Agenda item

Draft Statement of Accounts 2020-21


The Head of Finance introduced the report and advised Members that normally the draft unaudited annual accounts would need to be approved by the end of May each year.  However, for a second year the statutory deadlines had been extended by the Accounts and Audit (Coronavirus) (Amendment) Regulations 2020.  These Regulations gave local authorities additional time for the approval of the draft unaudited accounts for 2020-21 and the publication of the audited accounts for 2020-21.  The deadline for the publication of the audited accounts had moved from 31st July 2021 to 30th November 2021.


The Head of Finance explained that, as part of the annual accounts process, a draft set of accounts was reported to this Committee for its consideration.


The Balance Sheet within the draft accounts sets out the value of the assets and liabilities recognised by the Authority. The ‘net liabilities’ of the Authority at 31st March 2021 were £496m compared to £424m in 2019-20.


The funding amounts for Cheshire Fire Authority for 2020-21 were detailed at paragraph 3.1.1. of the report. Members were reminded that the Authority received over half of its revenue funding from its share of council tax ‘precept’ that was collected from the four local authorities. The precept approved by the Authority for 2020-21 was increased by 1.99% to £79.29 (compared to £77.74 in 2019-20) for a Band D property. In addition to the precept, the Authority received its share of a surplus or deficit on the council tax collection fund of each of the four local authorities. This year there was an overall surplus of £0.3m for 2020-21 compared to £0.2m for 2019-20.

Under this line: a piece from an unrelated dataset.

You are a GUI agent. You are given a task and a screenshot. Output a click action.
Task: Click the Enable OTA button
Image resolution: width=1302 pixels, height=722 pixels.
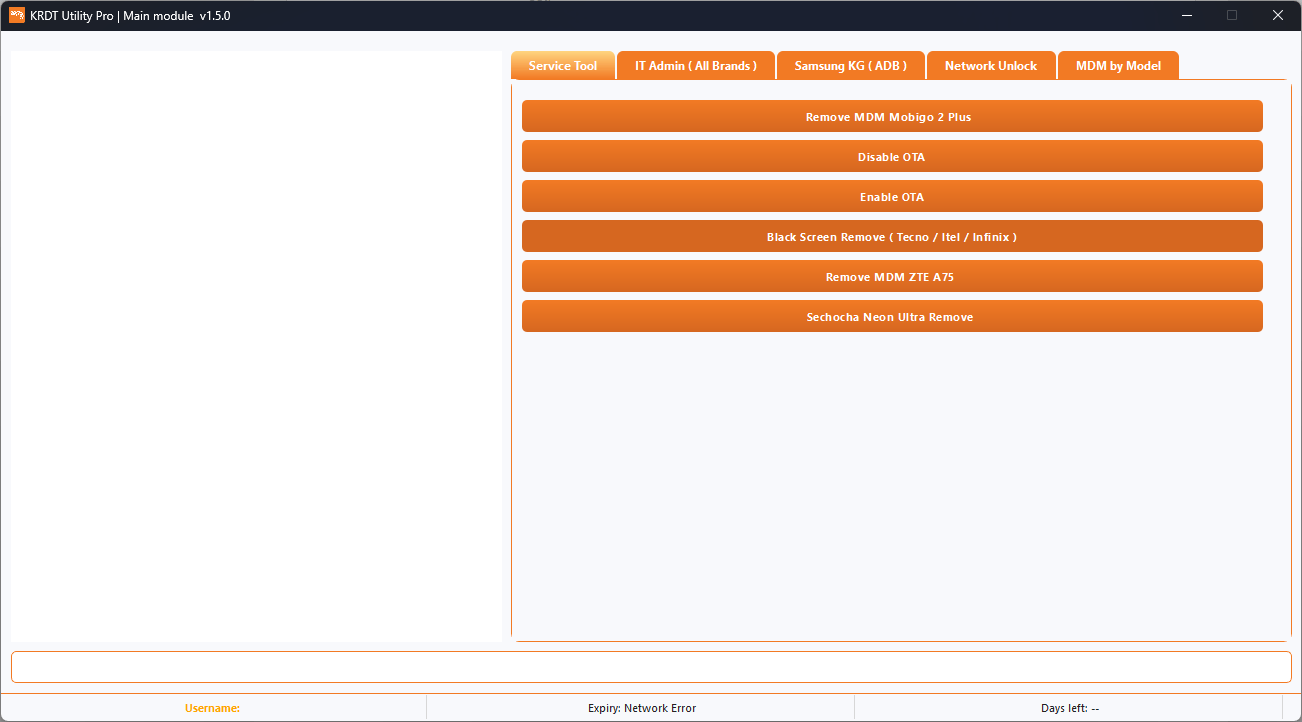(x=891, y=197)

The majority of the balance of revenue funding was received from Central Government and the four local authorities in the form of the Settlement Funding Assessment that was broken down into two elements – Revenue Support Grant and Baseline Funding Level. This was detailed further at paragraph 3.1.3. of the report.


The Head of Finance advised that on 12th February 2020 the Authority approved the 2020-21 revenue budget of £45m together with a capital programme of £14m.  Budget monitoring reports had been presented to the Performance and Overview Committee on a quarterly basis focussing on the forecast outturn position and revisions to the overall budget in response to changes in-year. At the end of the financial year the Authority’s outturn was an underspend of £561k which had been transferred to the capital reserve.  This was detailed in paragraph 3.2.3 of the report.


The collection fund had seen a deficit situation for both council tax and business rates due to Covid-19. The Authority had received an additional £1.98m for 2020-21 S31 grants from the Government as compensation for the loss of income (original budget was £0.78m); result of policy decisions taken by the Government during the pandemic. The Pandemic impact on funding was not just on 2020-21 accounts, but was built into the 2021-22 budget and reflected in the Medium Term Financial Plan for the Authority.


It was reported that the accounts were subject to external audit and that once the audit was completed the Authority would formally consider the accounts for approval at the meeting on 29th September 2021.


A Member referred to ‘Surplus Assets’ detailed on page 51 of the report and asked what the plan was for the land next to Hallwood Link Road, Runcorn that was deemed as a surplus and had been valued at £0.35m at 31st March 2021. In response, the Director of Governance and Commissioning indicated that the Authority was trying to sell the land, however, there had been no interest to date.


Members thanked the Treasurer and Head of Finance for their work on the accounts.


Members indicated that they were satisfied with the report and accompanying information. They were happy to move onto the next item.